Document:Q11751

From Rhizome Artbase

In a recent gallery exhibition, I explored the past, present, and future of communication and broadcasting systems. Today, corporate media networks are desperately clinching to their long-held control of information and bandwidth, lately acting as if nothing has changed during the past decades of communication and information revolutions. They will fight vigorously to hold on to this lopsided power structure, even as individuals and small groups begin to form channels of their own...

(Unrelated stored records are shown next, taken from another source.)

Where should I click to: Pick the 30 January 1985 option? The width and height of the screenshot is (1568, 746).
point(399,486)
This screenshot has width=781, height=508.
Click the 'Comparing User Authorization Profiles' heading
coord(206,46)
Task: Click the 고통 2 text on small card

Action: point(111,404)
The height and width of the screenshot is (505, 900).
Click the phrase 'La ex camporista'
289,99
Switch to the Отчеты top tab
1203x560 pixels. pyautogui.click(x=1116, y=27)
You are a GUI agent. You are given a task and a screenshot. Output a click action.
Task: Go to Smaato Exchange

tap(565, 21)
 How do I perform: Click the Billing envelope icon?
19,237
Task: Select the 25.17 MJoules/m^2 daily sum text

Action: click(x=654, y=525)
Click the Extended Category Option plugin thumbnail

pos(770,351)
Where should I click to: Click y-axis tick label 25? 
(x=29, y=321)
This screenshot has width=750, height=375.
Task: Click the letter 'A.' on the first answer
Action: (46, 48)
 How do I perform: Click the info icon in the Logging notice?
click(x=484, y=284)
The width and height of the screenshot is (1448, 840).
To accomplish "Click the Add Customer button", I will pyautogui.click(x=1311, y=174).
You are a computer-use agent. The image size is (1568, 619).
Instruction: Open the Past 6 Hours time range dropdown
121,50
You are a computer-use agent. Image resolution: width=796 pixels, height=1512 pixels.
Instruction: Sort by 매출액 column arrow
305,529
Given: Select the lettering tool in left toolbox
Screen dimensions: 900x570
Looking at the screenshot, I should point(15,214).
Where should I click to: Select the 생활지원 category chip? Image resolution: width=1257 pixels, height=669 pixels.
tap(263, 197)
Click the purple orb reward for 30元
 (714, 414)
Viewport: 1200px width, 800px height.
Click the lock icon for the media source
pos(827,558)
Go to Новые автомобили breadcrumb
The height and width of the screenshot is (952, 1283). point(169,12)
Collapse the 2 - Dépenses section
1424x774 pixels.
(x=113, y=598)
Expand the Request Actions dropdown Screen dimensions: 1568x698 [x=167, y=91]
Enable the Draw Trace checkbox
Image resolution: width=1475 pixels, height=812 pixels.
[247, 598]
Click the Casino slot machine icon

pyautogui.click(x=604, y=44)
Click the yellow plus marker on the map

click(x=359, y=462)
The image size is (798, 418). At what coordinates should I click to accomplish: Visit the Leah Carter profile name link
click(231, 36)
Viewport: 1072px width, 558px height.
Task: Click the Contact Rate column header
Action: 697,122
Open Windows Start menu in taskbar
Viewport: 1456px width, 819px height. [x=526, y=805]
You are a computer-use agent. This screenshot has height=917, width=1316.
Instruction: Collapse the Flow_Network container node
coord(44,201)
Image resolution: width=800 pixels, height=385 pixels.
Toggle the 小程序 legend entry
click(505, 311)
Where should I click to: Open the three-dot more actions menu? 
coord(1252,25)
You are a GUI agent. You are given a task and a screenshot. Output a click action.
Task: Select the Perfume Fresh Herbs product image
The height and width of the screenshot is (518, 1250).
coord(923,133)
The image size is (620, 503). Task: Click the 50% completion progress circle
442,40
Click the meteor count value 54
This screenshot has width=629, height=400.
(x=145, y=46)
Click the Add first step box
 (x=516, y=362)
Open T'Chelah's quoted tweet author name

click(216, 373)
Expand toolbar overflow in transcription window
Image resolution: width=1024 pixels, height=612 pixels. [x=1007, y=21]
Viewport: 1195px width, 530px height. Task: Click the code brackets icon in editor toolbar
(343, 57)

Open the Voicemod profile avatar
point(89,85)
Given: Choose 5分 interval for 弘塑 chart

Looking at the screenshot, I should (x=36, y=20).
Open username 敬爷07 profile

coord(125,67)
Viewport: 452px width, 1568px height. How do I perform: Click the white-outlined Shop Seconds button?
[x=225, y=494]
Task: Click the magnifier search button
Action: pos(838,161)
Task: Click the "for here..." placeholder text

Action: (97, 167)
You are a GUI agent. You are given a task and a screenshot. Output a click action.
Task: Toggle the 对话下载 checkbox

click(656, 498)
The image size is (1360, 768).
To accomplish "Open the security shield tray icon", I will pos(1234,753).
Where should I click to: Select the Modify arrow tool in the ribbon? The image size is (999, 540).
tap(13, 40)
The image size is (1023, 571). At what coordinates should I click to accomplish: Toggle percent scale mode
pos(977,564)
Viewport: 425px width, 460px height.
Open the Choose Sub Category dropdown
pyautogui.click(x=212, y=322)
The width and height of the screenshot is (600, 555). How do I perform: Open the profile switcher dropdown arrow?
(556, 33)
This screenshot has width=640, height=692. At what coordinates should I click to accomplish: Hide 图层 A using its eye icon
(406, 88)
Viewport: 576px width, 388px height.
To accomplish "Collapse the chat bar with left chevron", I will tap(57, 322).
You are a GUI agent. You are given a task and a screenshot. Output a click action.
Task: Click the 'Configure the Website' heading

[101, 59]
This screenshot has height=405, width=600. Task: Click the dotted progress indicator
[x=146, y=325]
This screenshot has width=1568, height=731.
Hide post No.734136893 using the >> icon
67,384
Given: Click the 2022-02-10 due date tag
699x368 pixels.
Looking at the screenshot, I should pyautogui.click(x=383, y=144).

Each of the 20 TV sets in the gallery were tuned to a standard UHF television channel. I 'hijacked' a few corporate-owned airwave frequencies (such as FOX and UPN) and overwrote their content with my own. This technology presented the viewer with great and unpredictable variations of imagery. For one, the communication noise resulting from the transmission gives my digital content a new and different facture. Viewers physically present in the gallery also interact with the broadcast and their bodily presence affects the reception and visualization of the art. At other times, both corporate-controlled and artist-controlled signals would actually compete for the channel, causing the TV to synthesize them together into new images. In addition, the various retro and contemporary platforms of television/antennae hardware realized the broadcasted images uniquely, as if they too were the spectators.
For my new TV channels I chose to broadcast custom-software generated videos which resemble television test patterns and modernist paintings, in motion. These pattern-paintings are shown for varied lengths of time, achieving a balance somewhere between beautiful-signal and mindless-noise.